Introduction Diagram

Start:

  • The training flow begins.

3.1 Load Model

  • The pre-trained model is loaded into memory to perform predictions on the captured frames.

3.2 Get Frames from Camera

  • The system captures frames from the camera in real-time.

3.3 Preprocess the Image

  • The captured frame undergoes preprocessing steps to enhance the quality and prepare it for further analysis.
  • Preprocessing techniques may include resizing, normalization, or filtering.

3.4 Get Pose and Face Embeddings

  • The preprocessed frame is processed to extract pose and face embeddings.

a. Pose: - The system uses pose estimation techniques to detect and track the user’s body pose. - Pose landmarks are extracted, representing specific points on the user’s body.

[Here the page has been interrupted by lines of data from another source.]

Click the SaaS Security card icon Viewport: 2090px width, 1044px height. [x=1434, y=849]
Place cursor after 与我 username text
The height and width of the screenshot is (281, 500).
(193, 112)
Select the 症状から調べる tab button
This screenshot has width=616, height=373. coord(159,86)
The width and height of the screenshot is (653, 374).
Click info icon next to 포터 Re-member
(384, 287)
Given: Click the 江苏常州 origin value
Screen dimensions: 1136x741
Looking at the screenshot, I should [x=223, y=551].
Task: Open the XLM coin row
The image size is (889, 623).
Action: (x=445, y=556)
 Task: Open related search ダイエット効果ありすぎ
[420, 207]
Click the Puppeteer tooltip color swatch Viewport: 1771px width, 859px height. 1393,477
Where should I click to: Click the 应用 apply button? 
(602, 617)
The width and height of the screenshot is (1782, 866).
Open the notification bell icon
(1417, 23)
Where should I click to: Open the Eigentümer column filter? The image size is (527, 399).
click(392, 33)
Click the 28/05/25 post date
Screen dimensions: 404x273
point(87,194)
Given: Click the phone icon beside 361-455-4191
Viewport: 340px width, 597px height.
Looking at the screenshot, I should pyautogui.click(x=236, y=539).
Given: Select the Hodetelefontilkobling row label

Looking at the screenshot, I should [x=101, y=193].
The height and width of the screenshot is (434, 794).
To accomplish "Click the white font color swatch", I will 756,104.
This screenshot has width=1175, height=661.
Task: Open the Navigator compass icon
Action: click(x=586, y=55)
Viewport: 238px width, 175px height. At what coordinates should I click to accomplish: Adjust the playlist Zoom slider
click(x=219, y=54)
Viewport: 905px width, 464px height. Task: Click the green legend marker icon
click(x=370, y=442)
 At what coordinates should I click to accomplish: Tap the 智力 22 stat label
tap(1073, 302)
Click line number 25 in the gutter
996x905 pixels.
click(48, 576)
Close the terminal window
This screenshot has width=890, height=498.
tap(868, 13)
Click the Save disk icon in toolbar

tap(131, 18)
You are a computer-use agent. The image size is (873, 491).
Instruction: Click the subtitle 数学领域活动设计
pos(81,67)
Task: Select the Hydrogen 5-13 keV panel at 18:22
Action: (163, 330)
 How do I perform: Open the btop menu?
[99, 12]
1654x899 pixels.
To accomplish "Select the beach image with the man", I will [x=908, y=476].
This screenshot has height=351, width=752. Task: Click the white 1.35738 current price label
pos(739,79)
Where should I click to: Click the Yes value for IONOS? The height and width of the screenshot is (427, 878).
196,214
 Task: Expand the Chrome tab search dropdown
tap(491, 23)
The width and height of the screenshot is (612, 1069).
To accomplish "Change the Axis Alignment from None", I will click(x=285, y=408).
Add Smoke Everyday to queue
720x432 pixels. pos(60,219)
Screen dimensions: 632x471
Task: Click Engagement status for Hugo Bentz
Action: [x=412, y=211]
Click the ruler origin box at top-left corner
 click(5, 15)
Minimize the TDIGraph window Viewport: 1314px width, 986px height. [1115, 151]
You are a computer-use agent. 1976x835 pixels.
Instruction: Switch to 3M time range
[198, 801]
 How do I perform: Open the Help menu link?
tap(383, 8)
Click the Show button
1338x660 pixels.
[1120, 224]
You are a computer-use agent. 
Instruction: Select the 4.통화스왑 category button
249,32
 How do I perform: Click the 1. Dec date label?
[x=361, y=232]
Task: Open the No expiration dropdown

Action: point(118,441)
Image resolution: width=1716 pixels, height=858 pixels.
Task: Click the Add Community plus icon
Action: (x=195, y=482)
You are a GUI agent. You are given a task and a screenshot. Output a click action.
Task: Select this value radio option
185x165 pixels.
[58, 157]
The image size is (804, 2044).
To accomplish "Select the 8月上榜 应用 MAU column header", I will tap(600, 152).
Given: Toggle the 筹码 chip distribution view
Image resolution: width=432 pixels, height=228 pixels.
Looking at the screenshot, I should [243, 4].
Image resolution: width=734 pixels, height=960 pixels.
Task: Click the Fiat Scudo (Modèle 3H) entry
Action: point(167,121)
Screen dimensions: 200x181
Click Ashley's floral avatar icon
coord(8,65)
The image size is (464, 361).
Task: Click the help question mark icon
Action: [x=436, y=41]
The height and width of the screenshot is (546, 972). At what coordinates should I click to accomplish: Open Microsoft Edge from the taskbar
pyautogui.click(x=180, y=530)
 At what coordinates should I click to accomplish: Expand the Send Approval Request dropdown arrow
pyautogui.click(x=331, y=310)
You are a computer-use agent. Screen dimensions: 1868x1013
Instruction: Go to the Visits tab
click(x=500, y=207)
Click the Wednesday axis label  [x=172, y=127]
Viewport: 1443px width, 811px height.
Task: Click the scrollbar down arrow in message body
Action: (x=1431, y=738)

b. Face: - The system utilizes face detection algorithms, such as MTCNN or Haarcascade, to locate and extract faces from the frame. - The extracted face regions are then processed to generate face embeddings, which capture the unique features of each face.

3.5 Make Prediction

  • The pose and face embeddings are passed through the trained model to make predictions.

3.6 Get Prediction Results from API

  • The system communicates with an external API or backend to obtain the prediction results.
  • This API or backend may perform additional processing or analysis on the predicted results.

3.7 Update Database

  • The prediction results, along with relevant information such as timestamps, are stored in a database.
  • The database is updated with the latest prediction data, allowing for future analysis or retrieval.

3.8 Loop to Get Frames from Camera

  • The process repeats, capturing new frames from the camera, preprocessing them, extracting pose and face embeddings, making predictions, and updating the database.